Links een vrijgelegd aneurysma, rechts is een clip over de hals geplaatst.

Coilen

De laatste jaren is een nieuwe behandelingsmethode in opkomst, die bestaat uit het aanbrengen van dunne platinadraadjes in de zak van het aneurysma. Dit gaat via een catheter (slangetje), die via de lies door de bloedvaten tot bij het aneurysma wordt gebracht, ongeveer net als bij een angiografie. Niet alle aneurysma’s komen voor deze methode in aanmerking, al wordt de behandeling wel steeds meer toegepast. Hoewel het minder riskant lijkt dan een “open” operatie zijn er ook aan deze methode wel degelijk risico’s verbonden. Men moet daarbij denken aan scheuren van het aneurysma tijdens de procedure en ook kan vasospasme optreden.

Geheel links een aneurysma, links nadat coils zijn ingebracht, waardoor het aneurysma vrijwel geheel is afgesloten.

De subdurale bloeding

Deze bloeding, gelegen tussen het harde hersenvlies (de dura) en de hersenen, hoort eigenlijk niet in dit verhaal thuis, omdat het hierbij om een bloeding als gevolg van een ongeval(letje) gaat. We onderscheiden twee vormen:

  • het acute subdurale hematoom
  • het chronische subdurale hematoom

Het acute subdurale haematoom
Dit wordt gezien direct in aansluiting aan een meestal ernstig ongeval met schedelletsel. Door het afscheuren van aders kan er een laagje bloed gezien worden op de CT-scan. Meestal is dit niet zodanig dat het geopereerd hoeft te worden. De prognose van het acute subdurale hematoom is zeer slecht. Er is immers veel meer aan de hand dan alleen het bloedfilmpje.

Het chronische subdurale hematoom
Dit treedt meestal op bij oudere mensen, en het heeft te maken met de vermindering van de hoeveelheid hersenweefsel, zoals bij het ouder worden gebruikelijk is. Vaak wordt er (soms bij navragen) een klein onbetekenend ongevalletje aangegeven, zoals b.v. een stoot met het hoofd tegen een kozijn of een kofferbak. Veel patiënten kunnen zich geen ongeval herinneren. Het ziektebeeld ontwikkelt zich sluipend en kan bestaan uit sufheid, verwardheid, spraak- en begripstoornissen, eventueel een halfzijdige verlamming. Het kan sterk lijken op dementie, zoals die ook bij ouderen gezien wordt. Een CT-scan brengt de diagnose aan het licht.

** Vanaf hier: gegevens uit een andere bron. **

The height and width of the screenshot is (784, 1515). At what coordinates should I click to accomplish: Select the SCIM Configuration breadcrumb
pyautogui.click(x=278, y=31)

De behandeling bestaat uit het aftappen van de bloeduitstorting door middel van gaatjes in de schedel. Wanneer zich een dikke kapsel gevormd heeft, moet dit via een luikje worden verwijderd. Het schedeldak wordt in die gevallen meestal pas na een aantal weken weer hersteld, omdat de hersenen eerst weer moeten “uitzetten”. De aandoening komt soms dubbelzijdig voor. De prognose is zeer goed.